To be frank, there is just the sensation of stepping off a cliff – but otherwise, it’s all been extremely normal. Comparatively little has changed, other than I am up at seven every morning instead of feeling guilty, blearily dragging my depressed head out of bed at ten, unable to see anything hopeful about the 52nd week of the pandemic. My work has become focused, so that I speed up when she’s snoozing. My patience, it turns out, is bottomless: creating a quiet, chill space for her to grow a chill personality is paramount and also, helps me feel like a gentle world is one I can foster for myself.

Initially, we list names. We say, Spider. We say, Diane. We say, Ghostbusters. We say, Dana. We say Presto, Houdini, we say Peach and Libby and Jinx. When we say Ripley, as in Ellen Ripley, we like the story of the pup becoming a rugged space hero, bold and brave. The puppy also has to contend with Mo, our nine year old cat (who is largely handling the whole process quite well, all things considered) – who makes spooky, alien noises at her when they interact too closely.

We say Ripley, Ripley, Ripley for a few days but it doesn’t stick. We begin to notice who she is, her temperament.
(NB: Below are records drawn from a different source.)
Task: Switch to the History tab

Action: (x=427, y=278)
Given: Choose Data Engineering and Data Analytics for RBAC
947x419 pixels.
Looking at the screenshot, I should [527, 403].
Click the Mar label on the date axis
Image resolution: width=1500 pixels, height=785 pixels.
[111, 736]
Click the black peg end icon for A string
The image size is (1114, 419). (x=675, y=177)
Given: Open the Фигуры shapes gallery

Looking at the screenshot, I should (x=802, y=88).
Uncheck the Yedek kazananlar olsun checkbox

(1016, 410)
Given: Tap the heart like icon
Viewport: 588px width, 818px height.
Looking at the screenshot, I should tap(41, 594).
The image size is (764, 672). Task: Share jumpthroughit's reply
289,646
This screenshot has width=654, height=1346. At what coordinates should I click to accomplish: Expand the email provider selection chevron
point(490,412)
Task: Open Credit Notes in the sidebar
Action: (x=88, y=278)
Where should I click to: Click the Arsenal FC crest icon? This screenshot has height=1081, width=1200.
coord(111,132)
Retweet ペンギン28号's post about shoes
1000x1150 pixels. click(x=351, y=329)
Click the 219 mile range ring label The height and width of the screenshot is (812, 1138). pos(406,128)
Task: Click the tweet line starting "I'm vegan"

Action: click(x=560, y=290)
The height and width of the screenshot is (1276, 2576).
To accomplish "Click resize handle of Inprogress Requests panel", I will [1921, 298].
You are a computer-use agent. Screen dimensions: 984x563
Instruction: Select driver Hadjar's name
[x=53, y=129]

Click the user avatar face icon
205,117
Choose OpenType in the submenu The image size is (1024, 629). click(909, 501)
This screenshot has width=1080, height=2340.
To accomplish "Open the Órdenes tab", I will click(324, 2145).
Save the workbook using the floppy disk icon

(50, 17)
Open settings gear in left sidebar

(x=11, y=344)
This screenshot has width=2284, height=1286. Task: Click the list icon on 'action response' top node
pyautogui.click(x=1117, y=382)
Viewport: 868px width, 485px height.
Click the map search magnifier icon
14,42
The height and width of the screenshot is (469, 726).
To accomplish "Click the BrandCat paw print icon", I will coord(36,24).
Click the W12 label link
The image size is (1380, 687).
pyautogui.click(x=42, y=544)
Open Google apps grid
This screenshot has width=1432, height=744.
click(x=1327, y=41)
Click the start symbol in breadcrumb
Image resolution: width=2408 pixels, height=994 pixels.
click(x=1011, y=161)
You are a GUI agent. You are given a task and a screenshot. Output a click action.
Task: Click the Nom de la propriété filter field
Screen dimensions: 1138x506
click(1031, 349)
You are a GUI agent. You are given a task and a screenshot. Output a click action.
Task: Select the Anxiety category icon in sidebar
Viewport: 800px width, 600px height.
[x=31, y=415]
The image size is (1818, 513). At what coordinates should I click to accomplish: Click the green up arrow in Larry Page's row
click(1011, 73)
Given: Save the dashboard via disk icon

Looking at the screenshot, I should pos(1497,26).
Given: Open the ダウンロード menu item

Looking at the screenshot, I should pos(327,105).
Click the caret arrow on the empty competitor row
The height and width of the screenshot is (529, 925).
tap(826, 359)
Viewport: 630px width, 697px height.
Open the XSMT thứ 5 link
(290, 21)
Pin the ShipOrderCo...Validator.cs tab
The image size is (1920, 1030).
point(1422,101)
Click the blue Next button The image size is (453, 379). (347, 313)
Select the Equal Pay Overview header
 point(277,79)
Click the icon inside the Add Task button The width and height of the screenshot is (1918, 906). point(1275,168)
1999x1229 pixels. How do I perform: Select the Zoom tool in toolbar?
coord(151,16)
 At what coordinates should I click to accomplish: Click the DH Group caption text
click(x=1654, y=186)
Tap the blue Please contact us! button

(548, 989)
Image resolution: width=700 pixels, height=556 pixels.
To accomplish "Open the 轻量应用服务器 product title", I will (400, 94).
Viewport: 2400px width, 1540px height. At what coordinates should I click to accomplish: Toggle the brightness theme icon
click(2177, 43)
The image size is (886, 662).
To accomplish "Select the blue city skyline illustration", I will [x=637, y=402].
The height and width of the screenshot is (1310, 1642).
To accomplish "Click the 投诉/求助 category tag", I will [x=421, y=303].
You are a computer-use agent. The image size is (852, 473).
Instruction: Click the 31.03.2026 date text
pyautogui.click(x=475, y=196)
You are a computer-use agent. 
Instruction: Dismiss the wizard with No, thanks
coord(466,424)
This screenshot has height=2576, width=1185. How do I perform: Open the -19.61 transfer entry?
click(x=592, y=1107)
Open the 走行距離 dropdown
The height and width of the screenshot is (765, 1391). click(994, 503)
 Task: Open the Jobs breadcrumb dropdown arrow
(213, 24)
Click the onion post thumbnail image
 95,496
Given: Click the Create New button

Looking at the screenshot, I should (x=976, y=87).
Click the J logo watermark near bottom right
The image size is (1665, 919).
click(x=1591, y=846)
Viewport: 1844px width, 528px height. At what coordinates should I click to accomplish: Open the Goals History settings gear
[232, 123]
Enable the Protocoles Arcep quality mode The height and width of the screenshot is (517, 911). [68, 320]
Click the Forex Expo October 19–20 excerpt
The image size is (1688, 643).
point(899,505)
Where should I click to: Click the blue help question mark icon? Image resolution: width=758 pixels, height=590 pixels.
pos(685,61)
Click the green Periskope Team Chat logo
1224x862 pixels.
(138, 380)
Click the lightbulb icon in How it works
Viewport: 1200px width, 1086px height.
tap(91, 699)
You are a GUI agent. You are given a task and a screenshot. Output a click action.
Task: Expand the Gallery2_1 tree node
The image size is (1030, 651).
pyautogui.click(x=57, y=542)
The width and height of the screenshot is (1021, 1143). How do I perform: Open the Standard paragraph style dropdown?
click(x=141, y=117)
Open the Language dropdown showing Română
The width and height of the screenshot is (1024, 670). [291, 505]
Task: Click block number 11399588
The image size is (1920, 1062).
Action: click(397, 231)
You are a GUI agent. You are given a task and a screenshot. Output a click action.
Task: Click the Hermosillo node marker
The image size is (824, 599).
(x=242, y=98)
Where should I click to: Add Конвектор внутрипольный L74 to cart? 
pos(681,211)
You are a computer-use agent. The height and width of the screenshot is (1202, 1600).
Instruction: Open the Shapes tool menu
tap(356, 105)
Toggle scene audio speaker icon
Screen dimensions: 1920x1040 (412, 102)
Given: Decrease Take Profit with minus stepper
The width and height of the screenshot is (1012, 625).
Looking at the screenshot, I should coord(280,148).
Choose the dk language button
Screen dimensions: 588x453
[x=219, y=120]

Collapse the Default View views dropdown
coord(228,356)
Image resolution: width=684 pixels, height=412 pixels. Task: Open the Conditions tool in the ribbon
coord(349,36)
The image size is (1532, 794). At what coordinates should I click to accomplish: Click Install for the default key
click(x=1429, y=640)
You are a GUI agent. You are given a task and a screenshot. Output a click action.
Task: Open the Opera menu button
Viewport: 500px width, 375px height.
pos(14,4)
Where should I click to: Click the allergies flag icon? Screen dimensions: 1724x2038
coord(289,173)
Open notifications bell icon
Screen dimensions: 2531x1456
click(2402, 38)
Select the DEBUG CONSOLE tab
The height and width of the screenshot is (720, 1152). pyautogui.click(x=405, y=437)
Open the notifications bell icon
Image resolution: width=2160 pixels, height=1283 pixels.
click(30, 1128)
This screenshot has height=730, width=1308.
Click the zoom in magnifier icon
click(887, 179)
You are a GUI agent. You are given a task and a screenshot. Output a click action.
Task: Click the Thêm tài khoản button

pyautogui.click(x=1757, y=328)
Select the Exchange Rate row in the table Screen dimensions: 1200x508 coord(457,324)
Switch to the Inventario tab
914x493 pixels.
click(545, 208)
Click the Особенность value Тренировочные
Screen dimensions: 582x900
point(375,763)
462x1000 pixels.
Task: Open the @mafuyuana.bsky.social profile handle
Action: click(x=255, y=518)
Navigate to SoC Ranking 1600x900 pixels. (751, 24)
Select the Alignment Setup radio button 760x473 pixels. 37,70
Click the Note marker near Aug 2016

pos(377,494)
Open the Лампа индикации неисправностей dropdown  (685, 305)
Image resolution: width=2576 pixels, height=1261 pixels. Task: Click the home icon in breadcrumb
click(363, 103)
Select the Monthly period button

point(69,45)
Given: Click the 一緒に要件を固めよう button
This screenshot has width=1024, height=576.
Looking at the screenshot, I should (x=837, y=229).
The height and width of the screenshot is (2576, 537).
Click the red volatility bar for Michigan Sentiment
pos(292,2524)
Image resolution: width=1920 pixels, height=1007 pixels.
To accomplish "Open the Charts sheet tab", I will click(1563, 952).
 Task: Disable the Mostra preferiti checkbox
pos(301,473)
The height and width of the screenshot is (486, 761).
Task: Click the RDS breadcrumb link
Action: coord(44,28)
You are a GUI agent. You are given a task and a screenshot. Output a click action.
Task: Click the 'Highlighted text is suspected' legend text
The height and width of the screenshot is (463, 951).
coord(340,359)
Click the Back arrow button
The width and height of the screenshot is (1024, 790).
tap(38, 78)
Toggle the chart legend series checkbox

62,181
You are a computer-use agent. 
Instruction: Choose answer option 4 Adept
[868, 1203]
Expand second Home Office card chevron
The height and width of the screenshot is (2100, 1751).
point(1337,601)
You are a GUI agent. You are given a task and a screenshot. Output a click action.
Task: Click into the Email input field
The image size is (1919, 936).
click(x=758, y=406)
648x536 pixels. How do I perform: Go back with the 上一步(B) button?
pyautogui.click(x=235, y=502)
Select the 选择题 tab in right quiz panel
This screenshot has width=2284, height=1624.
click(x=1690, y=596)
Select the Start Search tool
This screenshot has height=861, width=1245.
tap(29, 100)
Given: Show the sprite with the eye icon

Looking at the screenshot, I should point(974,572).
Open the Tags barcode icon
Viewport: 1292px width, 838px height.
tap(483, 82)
She’s docile, outside of her nippy periods where she needs focused stimulation. She has a thoughtful energy to her, like she’s thinking all the time. We say, what is under Ripley? Who is she under there? I look at the list on my phone. Presto, Jinx, Banba, Ripley, Weaver.

We say Weaver. How to weave is to bring together. To weave, to mend. How at first we thought she was Ripley and then we saw who was under it – Sigourney Weaver. Weaver. As I read through her Wikipedia article, language starts to pop out. She played Dana in Ghostbusters. She describes her tall teenaged frame as being like a Spider. We look at the puppy and say Weaver and that, it seems, is who she is.

It is hard, but it is a good, clean hard. I know what ugly hard feels like all too well. I know when I am actually out of my depth, and when I just feel out of my depth. Those are two different things. As I write, after this week of falling, I can feel myself landing. She is asleep, in the corner of the kitchen.

I still don’t know if I can meet everything she needs – but I do know that I can try. And in this strange week of lasts, where I can see the person I was dimming out of existence with the crush and strain of a world on fire, I am ready for a first – and there lies the Fool. The zero card. The beginning, and the end. A white rose of hope in her fist, and a dog at her heel.